Friday, September 19, 2008

The house believes that atheists are more benevolent than theists.

Proof: Atheists, by and large, are pretty sure that when you die there is nothing else. End of. Stop writing, pens down. Theists on the other hand have all sorts of weird and wonderful explanations about what’s going to happen, and this is based mainly on the word of mouth stories of superstitious cavemen from back in the day when we thought that a chariot brought the sun up each morning and then a woman with wolves or a bell or something drove it away again in the evening. OK? Good.

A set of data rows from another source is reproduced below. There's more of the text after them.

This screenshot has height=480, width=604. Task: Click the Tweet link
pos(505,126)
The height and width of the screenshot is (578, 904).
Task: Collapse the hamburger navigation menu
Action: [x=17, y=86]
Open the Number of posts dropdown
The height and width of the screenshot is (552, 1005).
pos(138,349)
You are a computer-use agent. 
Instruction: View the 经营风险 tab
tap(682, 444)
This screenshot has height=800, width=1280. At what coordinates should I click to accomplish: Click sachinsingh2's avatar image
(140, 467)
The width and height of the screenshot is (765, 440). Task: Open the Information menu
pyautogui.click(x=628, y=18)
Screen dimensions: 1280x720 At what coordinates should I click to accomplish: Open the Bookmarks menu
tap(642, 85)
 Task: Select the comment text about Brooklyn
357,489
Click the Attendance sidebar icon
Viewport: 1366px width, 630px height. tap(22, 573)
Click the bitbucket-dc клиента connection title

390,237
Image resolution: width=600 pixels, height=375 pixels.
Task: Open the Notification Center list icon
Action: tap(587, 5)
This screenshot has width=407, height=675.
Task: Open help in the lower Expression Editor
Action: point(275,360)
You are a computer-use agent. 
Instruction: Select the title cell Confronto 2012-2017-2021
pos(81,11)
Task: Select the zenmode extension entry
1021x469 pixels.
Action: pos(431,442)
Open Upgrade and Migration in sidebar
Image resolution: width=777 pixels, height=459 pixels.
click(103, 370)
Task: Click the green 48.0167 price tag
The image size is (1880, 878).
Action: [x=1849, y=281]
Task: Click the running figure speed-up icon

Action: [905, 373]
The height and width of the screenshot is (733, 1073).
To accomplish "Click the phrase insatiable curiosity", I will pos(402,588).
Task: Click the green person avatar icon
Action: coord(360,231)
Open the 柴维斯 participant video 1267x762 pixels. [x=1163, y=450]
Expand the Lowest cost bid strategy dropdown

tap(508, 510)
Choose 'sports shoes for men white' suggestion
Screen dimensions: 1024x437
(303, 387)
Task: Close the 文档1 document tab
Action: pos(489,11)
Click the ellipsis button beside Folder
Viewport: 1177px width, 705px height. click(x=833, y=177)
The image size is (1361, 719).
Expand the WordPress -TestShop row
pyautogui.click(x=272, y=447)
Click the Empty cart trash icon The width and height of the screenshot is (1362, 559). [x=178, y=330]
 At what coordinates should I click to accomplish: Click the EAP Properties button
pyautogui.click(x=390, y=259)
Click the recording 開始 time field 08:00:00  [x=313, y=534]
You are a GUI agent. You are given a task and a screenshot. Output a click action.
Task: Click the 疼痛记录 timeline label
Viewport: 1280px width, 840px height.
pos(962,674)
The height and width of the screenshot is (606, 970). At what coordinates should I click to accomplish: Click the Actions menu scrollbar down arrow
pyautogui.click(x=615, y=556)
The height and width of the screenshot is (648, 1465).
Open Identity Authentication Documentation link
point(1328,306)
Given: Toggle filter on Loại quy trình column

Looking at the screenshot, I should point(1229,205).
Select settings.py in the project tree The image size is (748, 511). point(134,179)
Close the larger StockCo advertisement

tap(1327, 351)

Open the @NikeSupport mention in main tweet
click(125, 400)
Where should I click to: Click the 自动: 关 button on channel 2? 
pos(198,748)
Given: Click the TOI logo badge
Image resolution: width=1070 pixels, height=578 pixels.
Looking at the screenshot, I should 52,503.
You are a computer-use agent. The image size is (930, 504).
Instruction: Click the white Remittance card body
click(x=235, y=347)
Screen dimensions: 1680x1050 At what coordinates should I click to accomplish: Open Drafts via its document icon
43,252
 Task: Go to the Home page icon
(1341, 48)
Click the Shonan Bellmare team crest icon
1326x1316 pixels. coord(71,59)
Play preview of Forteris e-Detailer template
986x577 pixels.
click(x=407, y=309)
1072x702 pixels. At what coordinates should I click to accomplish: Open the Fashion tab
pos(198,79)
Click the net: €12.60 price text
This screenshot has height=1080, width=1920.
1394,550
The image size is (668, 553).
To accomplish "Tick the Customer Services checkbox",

Now, when a theist dies, I, as an atheist, believe that they will have just a split second to see the error of their ways. They will have a split second in which to bear the crushing cold certainty, of which the unprepared unfortunately will have to suffer, that there is no tunnel of light, no winged angel bearing them aloft, no pearly gates, no cosy “Welcome!” mat to the biggest private members club in history. They will have that split second during which their body will be dead and their brain dying, and as the last neuron is switched off by the cranial equivalent of a night-watchman leaving the premises for good, they'll realise that this really is The End. And then they'll die, as all living things must. Without fanfare. But with the unjust and impertinent factuality that a person on the brink of death will most certainly experience. But they’re lucky, at least it's just for that split second.

Theists on the other hand think that atheists are going to burn in hell for all eternity. And they think we deserve it.